Banyaknya perkutut juara yang tampil di even besar itu “mogok” berbunyi bukan lantaran kualitas suara jelek, tapi mental beberapa burung turun. “Di kontes ini jagoan saya jarang sekali berbunyi. Padahal, kalau sedang bunyi suaranya berkelas” kata Sukamto, perawat di Rocky Bird Farm sambil menunjuk Tiara.

Meskipun begitu Sukamto puas ketika Tiara diumumkan peringkat 31 di kelas dewasa senior.

Menurut Sukamto mental burung berperanan penting. Itu terbentuk dari perawatan yang baik dan sering ikut kontes. “Tiara jam terbangnya masih hitungan j ari,” tegasnya. Suara penonton mengacaukan mental burung. Wajar, bila burung yang menempati posisi di tengah lapangan berpeluang meraih juara.

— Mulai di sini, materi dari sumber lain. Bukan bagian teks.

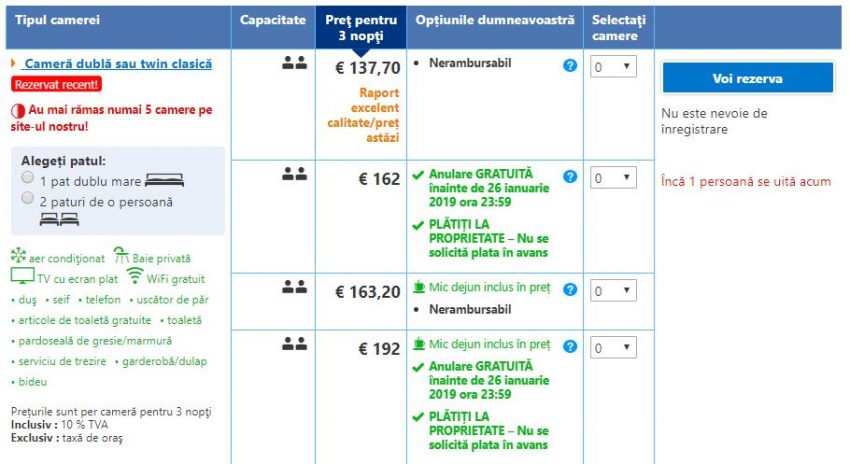Viewport: 850px width, 464px height.
Task: Open room quantity dropdown for €162 rate
Action: coord(613,178)
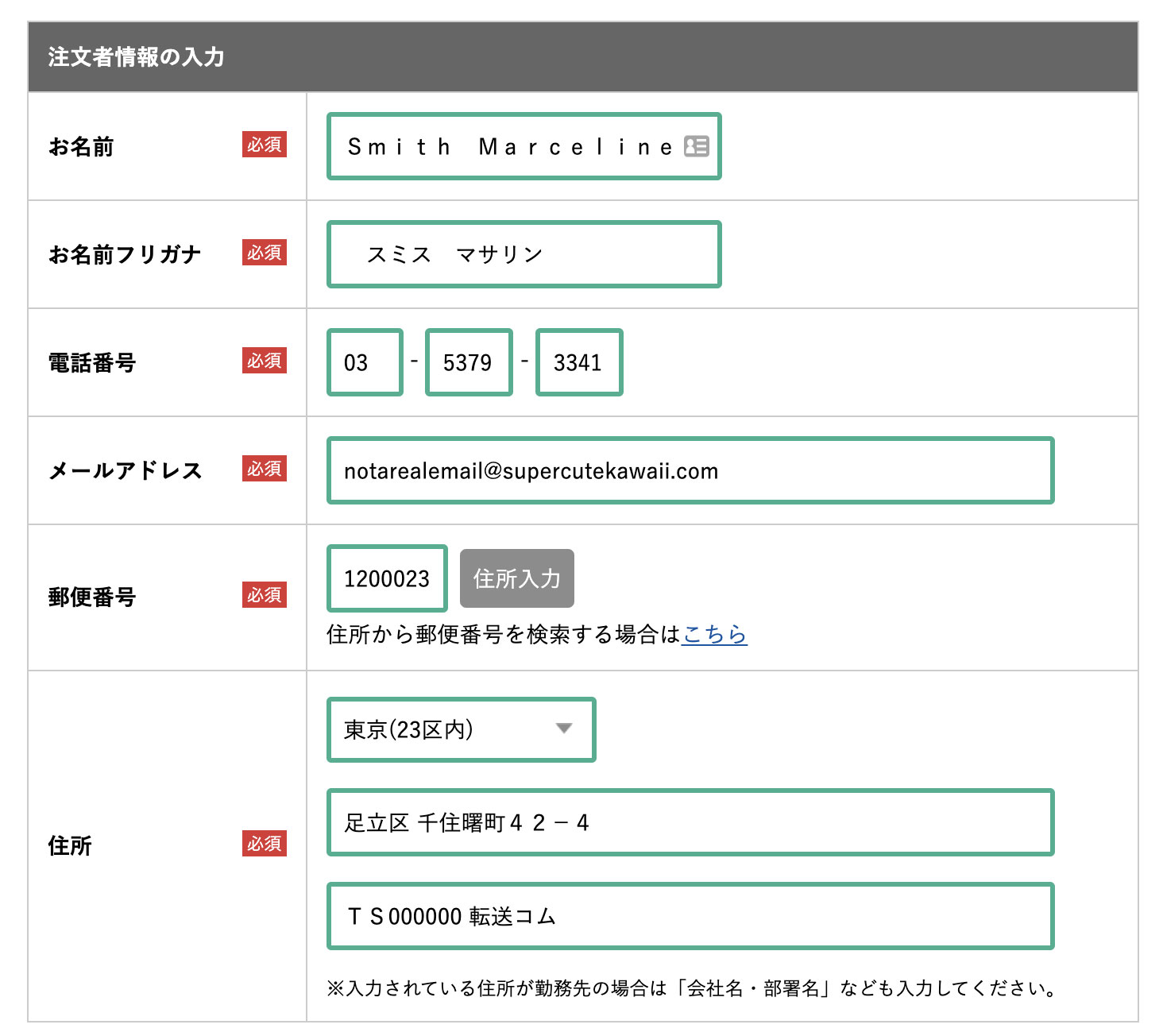
Task: Select the middle phone box containing 5379
Action: coord(469,362)
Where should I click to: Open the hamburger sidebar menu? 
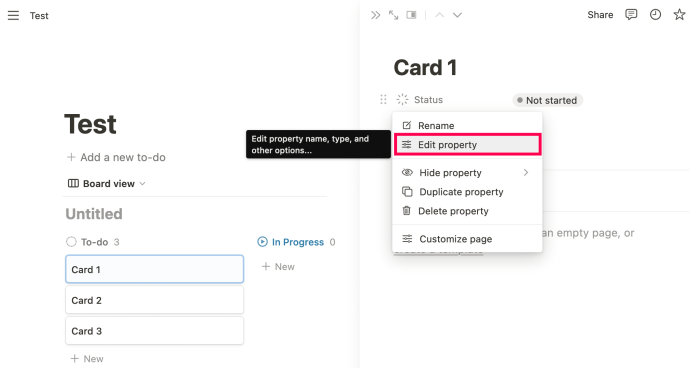[13, 15]
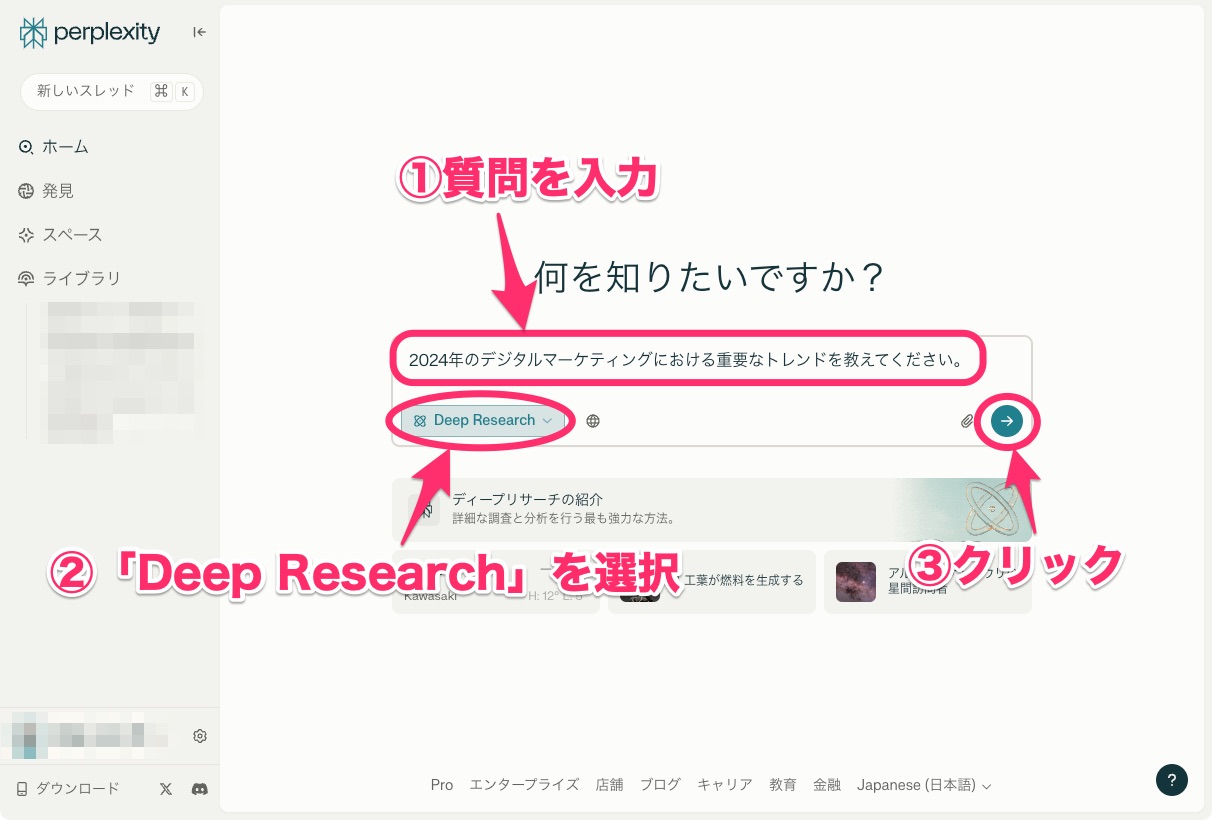Viewport: 1212px width, 820px height.
Task: Toggle the web search globe icon
Action: point(593,421)
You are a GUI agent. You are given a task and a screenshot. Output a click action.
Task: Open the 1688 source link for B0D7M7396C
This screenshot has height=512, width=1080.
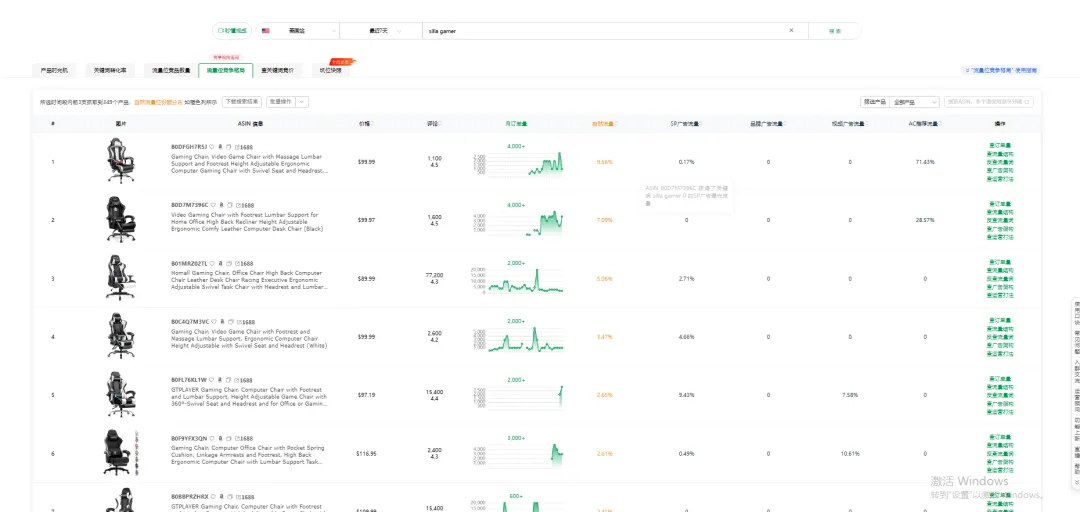click(245, 205)
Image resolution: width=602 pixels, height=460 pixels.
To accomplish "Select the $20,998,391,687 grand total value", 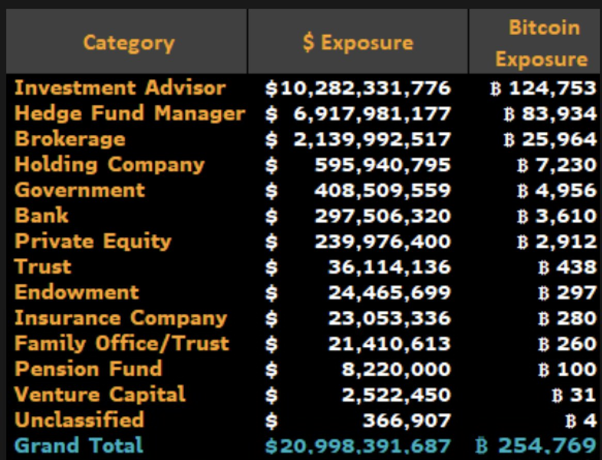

Namun, Andrianto Lembono menepis anggapan itu. “Burung berkelas tidak bakal goyah mendengar suara riuh penonton. Ia tetap akan kerja. Kenyataannya Panser berada di pinggir lapangan meraih juara II,” kata Guan An, panggilannya. Contoh lain, Elang Mas,Blue Arwana, dan Goyang Sumatra berada di pinggir lapangan.

Kendati ada suara sumbang mengenai jalannya kontes, konkurs nasional kali ini cukup sukses. Itu terlihat dari cara juri menilai setiap kontestan. Hingga babak ke-4 berakhir tak ada protes dari peserta. “Penjurian kontes ini cukup fair,” komentar Halim, pemilik Naga Mas yang menyabet juara ke-3 di kelas dewasa senior.

Kesuksesan itu karena panitia menugaskan beberapa orang sebagai dewan pengawas di lapangan. “Kehadiran mereka sangat penting untuk memantau juri dalam menilai burung. Dengan begitu juri akan lebih objektif memberi nilai,” kata Edi Sofyan, penanggungjawab kontes.